La précarisation de leurs conditions de vie rend ces femmes et ces hommes de plus en plus dépendants financièrement de leurs clients et, par là même, des exigences de ces derniers. Ils sont, par exemple, beaucoup moins susceptibles d’imposer la pratique de rapports protégés. Ce sont donc plus de dix ans de lutte et d’actions de prévention contre le sida et les infections sexuellement transmissibles qui se trouvent aujourd’hui remis en cause.
Cette situation générale a également une incidence sur le travail des associations, qui constituent le principal vecteur de la politique de prévention auprès des personnes prostituées. Elles font part de difficultés croissantes à établir le contact avec ces dernières, qui sont bien moins réceptives aux campagnes de sensibilisation dispensées sur le terrain, du fait, justement, de la précarisation de leurs conditions de vie.
Il faut ajouter à ce problème l’insuffisance cruelle des moyens accordés à ces associations, qui ne leur permet pas d’établir un véritable lien avec les prostituées, et encore moins de mettre en place un authentique suivi.
Pourtant, la prévention doit jouer un rôle central dans la lutte contre la prostitution. Elle apporte à des personnes qui en ont besoin un soutien et une aide qui leur permettent, parfois, de quitter le cercle vicieux de cette activité.
Il est donc nécessaire que nous, législateurs, mettions en place, en France, une véritable politique de prévention en la matière, qui devra être menée avec l’ensemble des acteurs concernés – décideurs politiques, partenaires sociaux, associations, éducation nationale –, mais aussi avec les citoyens eux-mêmes.
Une telle prévention devrait se faire de deux façons.
En amont, il convient de promouvoir l’égalité entre les hommes et les femmes auprès de l’ensemble des citoyens français, en commençant par l’école, et de lutter contre le sexisme et toutes les formes d’asservissement de la femme, qui constituent un terrain fertile pour la prostitution.

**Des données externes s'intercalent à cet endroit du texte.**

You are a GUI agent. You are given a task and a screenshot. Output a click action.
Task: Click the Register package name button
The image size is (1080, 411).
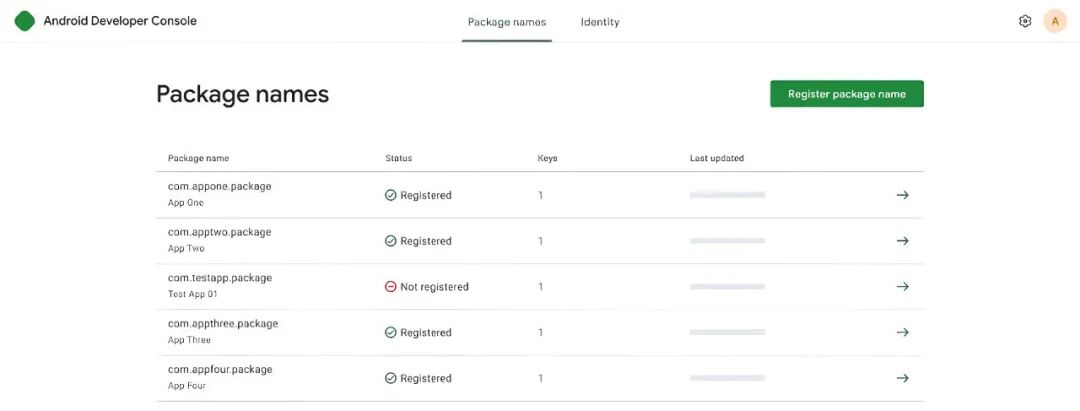(847, 94)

Il importe également d’intervenir auprès des personnes en situation de précarité, qui pourraient être amenées à se prostituer pour subvenir à leurs besoins. Ce phénomène de la prostitution dite « transitoire » se développe, notamment, dans les milieux étudiants, où certains jeunes en viennent à se prostituer pour subvenir à leurs besoins, et parfois même payer leurs études.
En aval, directement sur le terrain, il convient d’apporter aux personnes prostituées une écoute, une aide et des solutions leur permettant de sortir de ces situations dramatiques.

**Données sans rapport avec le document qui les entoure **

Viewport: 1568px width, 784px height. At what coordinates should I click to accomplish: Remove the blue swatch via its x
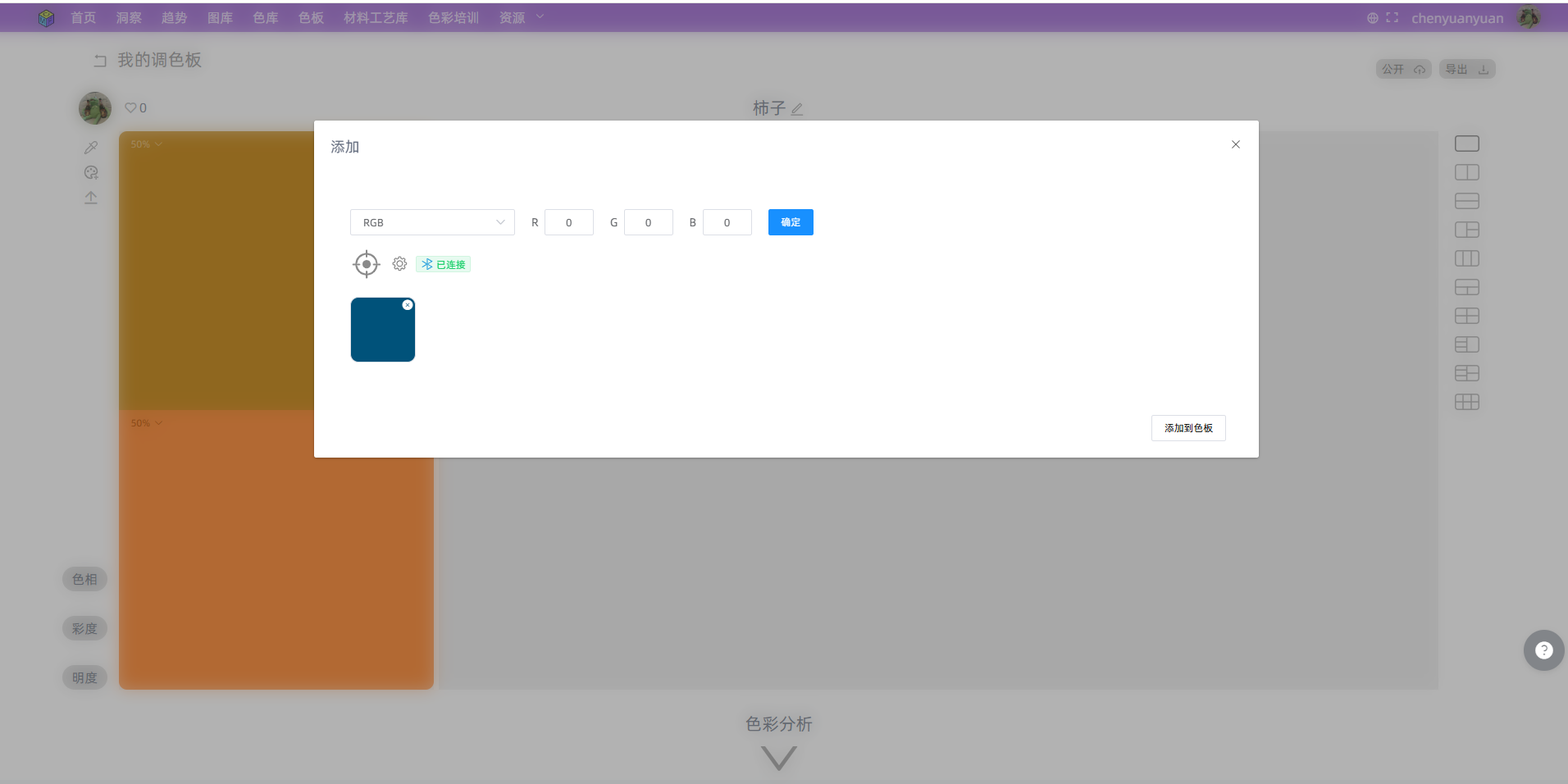(408, 305)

Pour qu’elles soient efficaces, ces mesures doivent nécessairement être accompagnées d’un effort accru en matière d’aides financières et humaines, à destination, notamment, des associations et de l’ensemble des organismes venant en aide aux personnes concernées par ce fléau.
Pour conclure, je tiens à le souligner, nous avons le sentiment que la législation française, à l’instar de la loi de 2003, tend à pénaliser des personnes qui sont, pour la plupart, issues de milieux défavorisés ou de pays pauvres et qui sont les victimes d’une industrie. Il est donc indispensable de changer notre politique, en nous attaquant de manière plus claire et plus directe aux origines du phénomène de la prostitution, notamment aux proxénètes.